### [Kutipan Teks]
◇ ◇ ◇ ◇
Berapa harga? Arwan hanya tersenyum. Menurut bocoran, koleksi Galeri Kebaya yang ada ratusan jenis itu, ada yang dibeli dengan harga hingga puluhan juta rupiah yang dihibahkan keluarga, kerabat yang merasa aman bahwa hanya di tangan Arwan pusakanya terpelihara.

Ada yang menarik sebagai koleksi langka di Galeri Kebaya, berupa peralatan Korongtigi Pengantin Perempuan. Sejenis penutup kepala penuh manik-manik berwarna ceria dipakaikan pada Pengantin Perempuan pada malam sebelum pernikahannya. “Ini dihibahkan seorang kerabat yang berprofesi sebagai Anrong Bunting, seorang wanita yang mengurus pengantin. Kodong (kasihan), beliau baru saja meninggal dalam usia hampir seratus tahun,“ kata Arwan, sedih mengenang pemberian Salokkoa di Jakarta. Koleksi seperti ini paling banyak hanya satu atau dua buah ada di Indonesia.

GELISAH DAN KUATIR

Perburuan koleksi Galeri Kebaya Makassar, merupakan salah satu titik fokus seni di kota Makassar. Kata Arwan, ada diburu tatkala telah terbuang ke tempat sampah. Seperti Patung Singa sebanyak dua buah. Koleksi tersebut ditemukan di tempat sampah di Klenteng Maco Jl Sulawesi kota Makassar, pascakerusuhan 1998. Ditemukan ketika pihak klenteng melakukan pembenahan, menemukan dua patung Singa sudah dibuang di tempat sampah.
◇ ◇ ◇ ◇
### [Tugas Tertulis]
1 - Menurut kutipan tentang Galeri Kebaya, di mana dua Patung Singa itu ditemukan?
2 - Tolong lanjutkan kutipan tentang Galeri Kebaya setelah kalimat terakhirnya.
Baris-baris ini diambil dari sumber yang berbeda.

Baris hasil ekstraksi:
◇ ◇ ◇ ◇
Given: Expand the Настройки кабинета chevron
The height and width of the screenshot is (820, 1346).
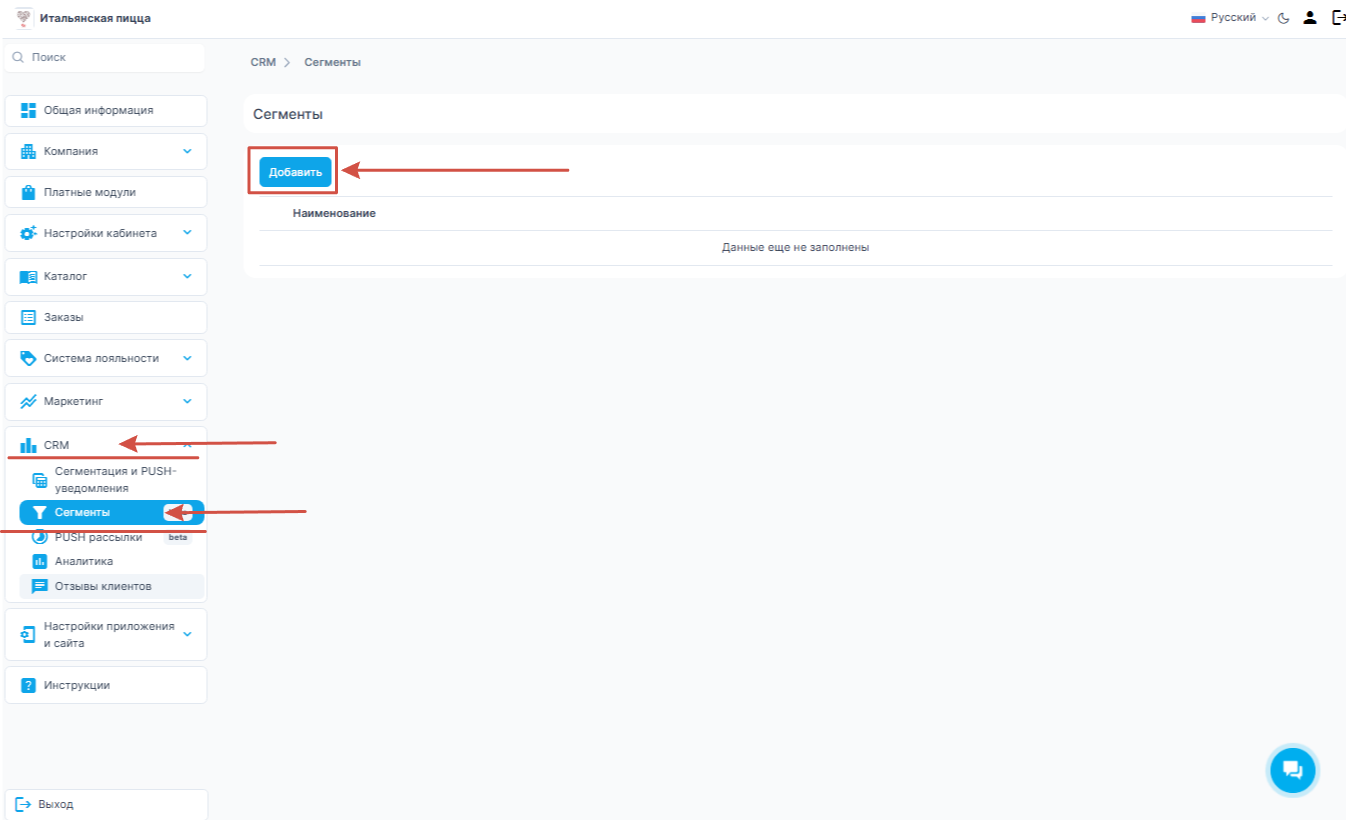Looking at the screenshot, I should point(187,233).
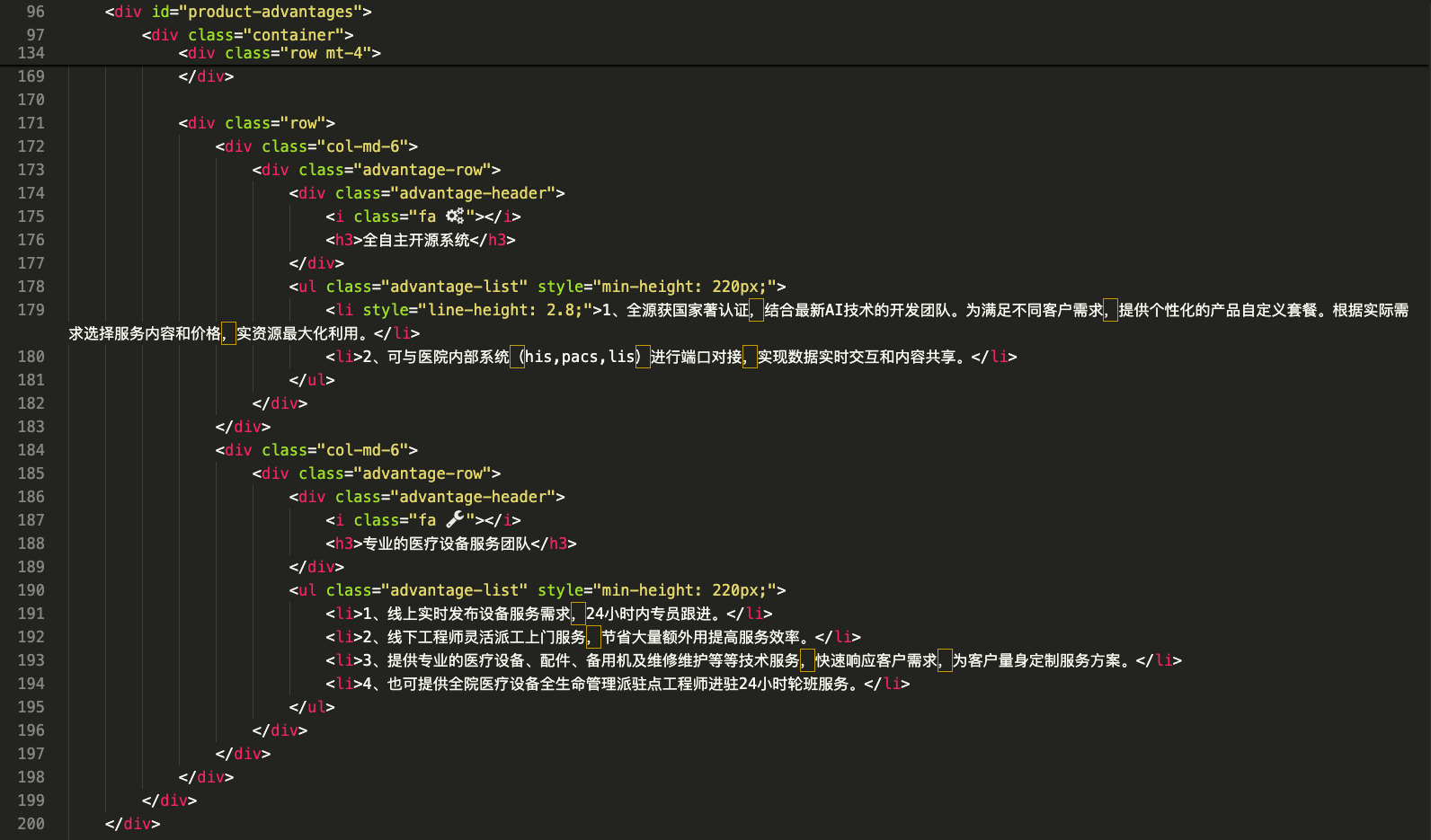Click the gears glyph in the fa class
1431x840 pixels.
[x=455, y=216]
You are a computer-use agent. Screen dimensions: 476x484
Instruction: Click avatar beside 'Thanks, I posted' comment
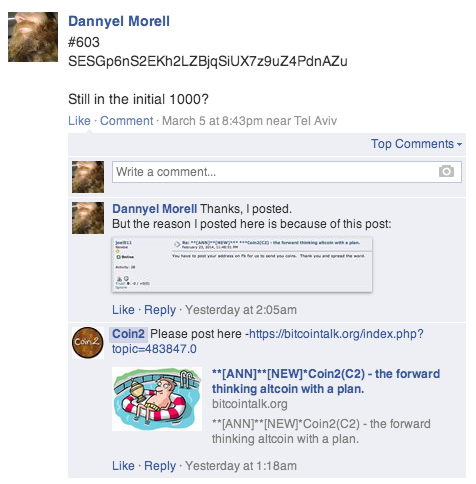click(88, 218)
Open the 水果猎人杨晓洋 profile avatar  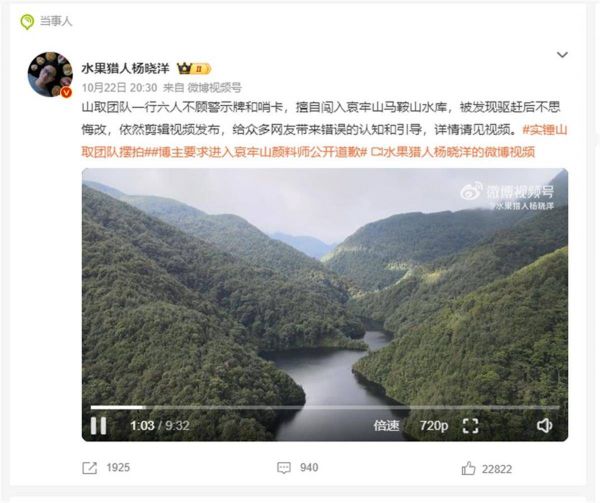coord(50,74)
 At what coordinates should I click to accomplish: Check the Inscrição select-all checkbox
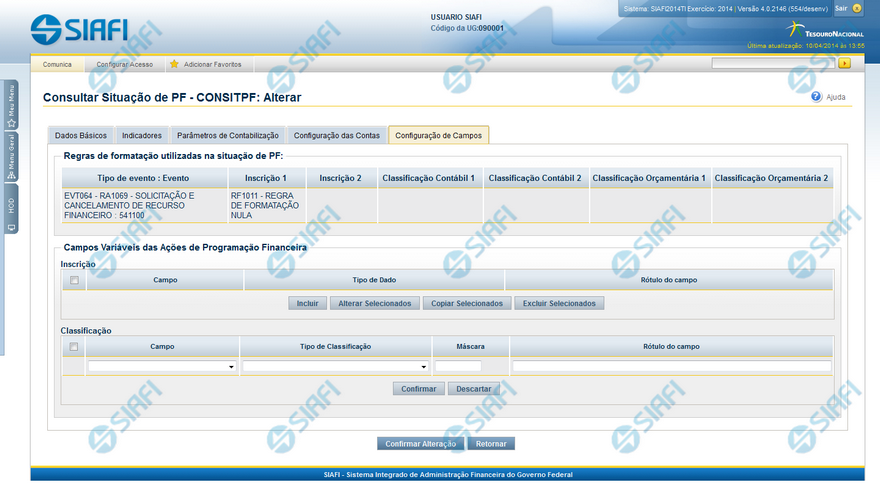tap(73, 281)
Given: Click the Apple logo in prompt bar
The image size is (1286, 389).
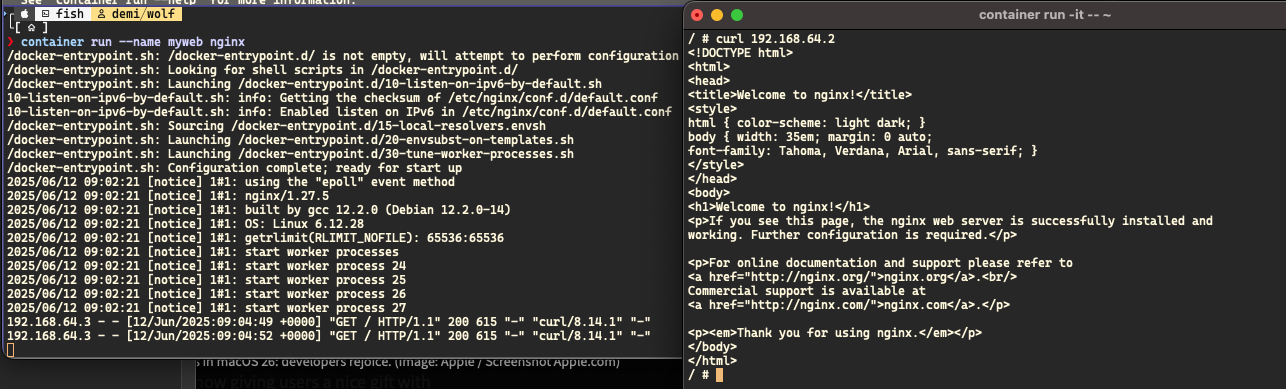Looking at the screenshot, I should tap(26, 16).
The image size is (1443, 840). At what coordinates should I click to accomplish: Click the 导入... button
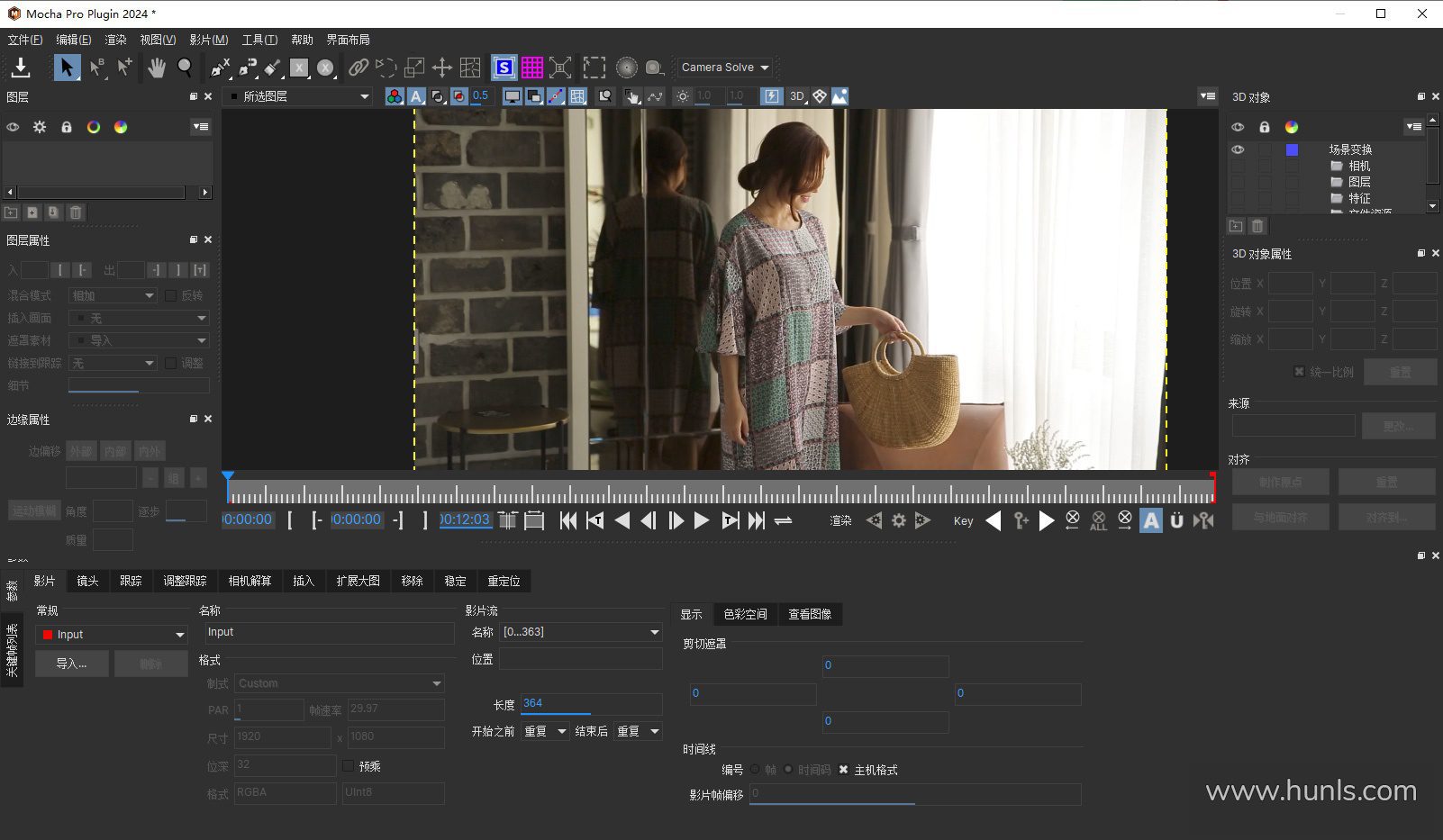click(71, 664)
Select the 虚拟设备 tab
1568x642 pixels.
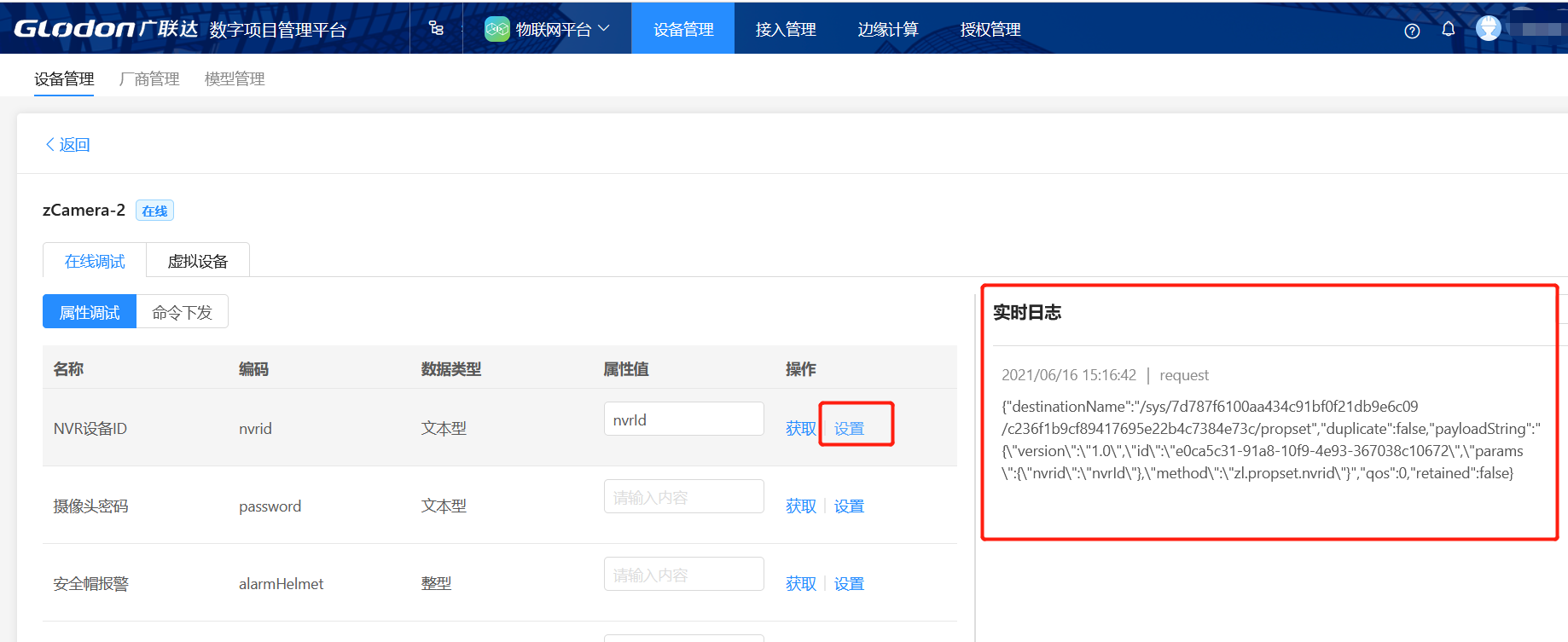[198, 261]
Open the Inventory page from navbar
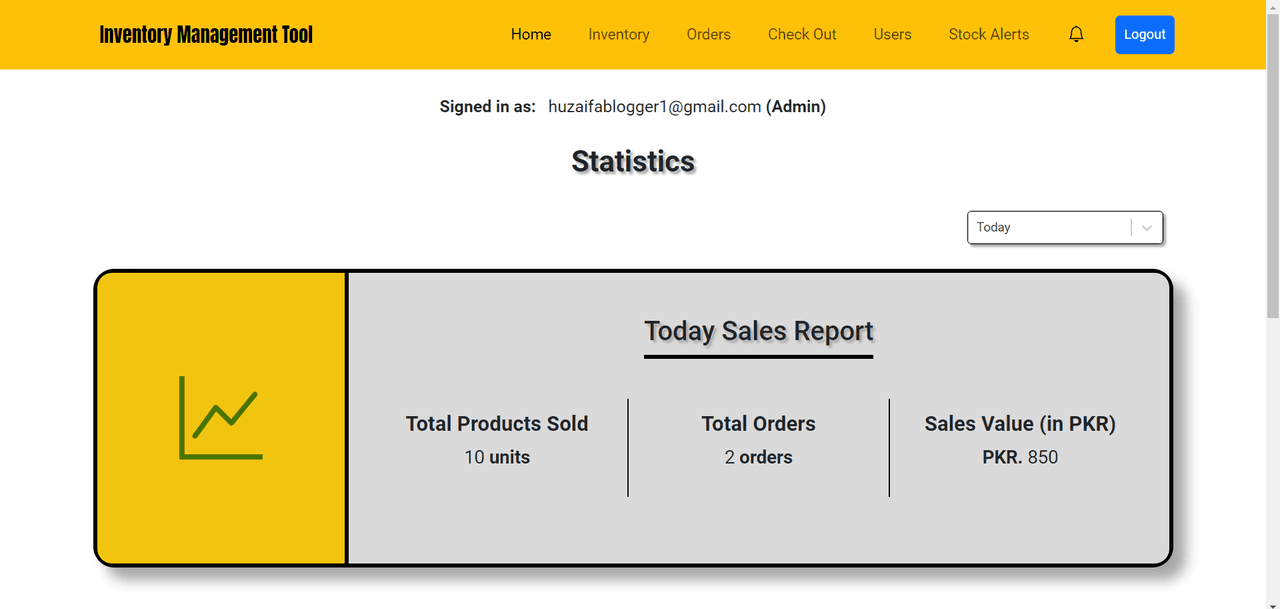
◇ ◇ ◇ ◇
### [Jawaban Tiap Tugas]
1 - Di tempat sampah di Klenteng Maco, Jl Sulawesi, kota Makassar, pascakerusuhan 1998.

2 -
Informasi yang didapatkan di temannya tentang buangan tersebut, Arwan tidak mengambil waktu banyak langsung memungut dan seekor Naga yang nyaris hancur lebur.
Dari tempat sampah itu dua ekor Singa dan seekor Naga dibawa pulang ke rumah. Kemudian mengundang seniman lukis Jendri Pasassang merestorasinya.

Kerja restorasi “seniman artisan” Jendri Pasassang, berhasil membuat bagus, indah dan berjiwa. Arwan puas. Singa tersebut ada di depan Hotel Losari Beach dan kepala Naga ada di Galeri Kebaya Makassar.

Museum milik kota Makassar yang berdomisili di Jl Balai Kota Makassar, pernah “meminang” pada Arwan mantan Anggota DPRD Makassar juga pernah meraih sertifikat MURI atas Museum Becak-nya di Blok-M Jakarta, agar koleksinya diserahkan ke museum Kota Makassar dan diberikan satu ruang untuk koleksinya. Namun Arwan masih menampik pinangan itu.

“Biarlah saya memelihara dulu sendiri. Kalau sampai waktu, bagaimana pun juga diserahkan. Saya hanya kuatir tidak ada generasi anak cucuku yang mau tertarik mengurus harta pusaka ini,” katanya.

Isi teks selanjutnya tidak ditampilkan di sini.